U.S. Policy on the ICC
Until recently, the U.S. has had a history of involvement with the ICC. The U.S. delegation to the 1998 Rome Conference, which established the treaty creating the ICC, was the largest and most influential. In December 2000, before leaving office, President Clinton signed the Rome Treaty and expressed the importance of continued engagement with the ICC. He believed that cooperation with the Court was essential to addressing U.S. concerns and achieving U.S. objectives.
Since taking office in 2000 however, President Bush has adopted a stringent policy of isolation and opposition against the Court. In 2002, President Bush not only “unsigned” the Rome Statute—a legally ambiguous act—but has also pushed for legislation such as the American Servicemembers’ Protection Act (ASPA), which is dubbed the “Hague Invasion Act” by our less than amused European allies.

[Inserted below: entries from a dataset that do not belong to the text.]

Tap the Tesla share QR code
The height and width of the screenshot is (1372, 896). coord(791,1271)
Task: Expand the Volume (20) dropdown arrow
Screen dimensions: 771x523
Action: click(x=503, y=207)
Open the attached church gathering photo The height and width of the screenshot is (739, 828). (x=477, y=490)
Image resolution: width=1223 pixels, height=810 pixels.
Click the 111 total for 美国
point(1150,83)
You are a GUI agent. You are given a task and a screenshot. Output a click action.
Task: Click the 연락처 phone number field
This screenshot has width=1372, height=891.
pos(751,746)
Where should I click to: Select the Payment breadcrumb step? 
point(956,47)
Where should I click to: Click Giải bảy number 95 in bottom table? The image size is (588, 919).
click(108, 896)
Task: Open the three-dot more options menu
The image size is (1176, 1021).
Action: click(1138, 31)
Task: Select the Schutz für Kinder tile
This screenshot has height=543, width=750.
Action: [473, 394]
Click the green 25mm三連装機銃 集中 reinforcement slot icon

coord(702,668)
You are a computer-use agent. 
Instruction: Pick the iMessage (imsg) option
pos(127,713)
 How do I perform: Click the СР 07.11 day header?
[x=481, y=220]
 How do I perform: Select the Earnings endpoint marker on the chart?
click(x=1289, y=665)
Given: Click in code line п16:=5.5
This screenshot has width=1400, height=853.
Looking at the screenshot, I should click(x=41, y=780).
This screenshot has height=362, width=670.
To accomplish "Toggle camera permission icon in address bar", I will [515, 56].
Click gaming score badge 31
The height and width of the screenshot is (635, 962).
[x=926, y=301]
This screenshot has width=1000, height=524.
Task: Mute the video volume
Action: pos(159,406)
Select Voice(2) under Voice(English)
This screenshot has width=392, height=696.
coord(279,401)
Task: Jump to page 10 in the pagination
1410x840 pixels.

President Bush’s chief complaint against the ICC is that it will unfairly target US military personnel serving abroad. As Commander in Chief, he is worried that the thousands of US military forces currently deployed around the world will face trumped up charges of war crimes and the like by a politicized Court. Yet countless officials, both American and European, have assured President Bush that the Court is politically impartial, and furthermore, that even if US military personnel commit war crimes, crimes against humanity, or genocide, they are very unlikely to be hauled into the ICC. This is because the ICC is by definition a court of last resort, meaning that it will only try a national of a state that is unable or unwilling to prosecute that national. Because the US has a sound judicial system in place, in most cases the ICC will not have jurisdiction to try US military personnel.
Nevertheless, the Bush administration refuses these assurances and has made its animosity for the Court well known. Yet of all the drastic measures it has taken since the Court’s establishment in July 2002, none are as alarming as the administration’s recent push for Bilateral Immunity Agreements (BIAs) to be signed between the US and state parties to the ICC.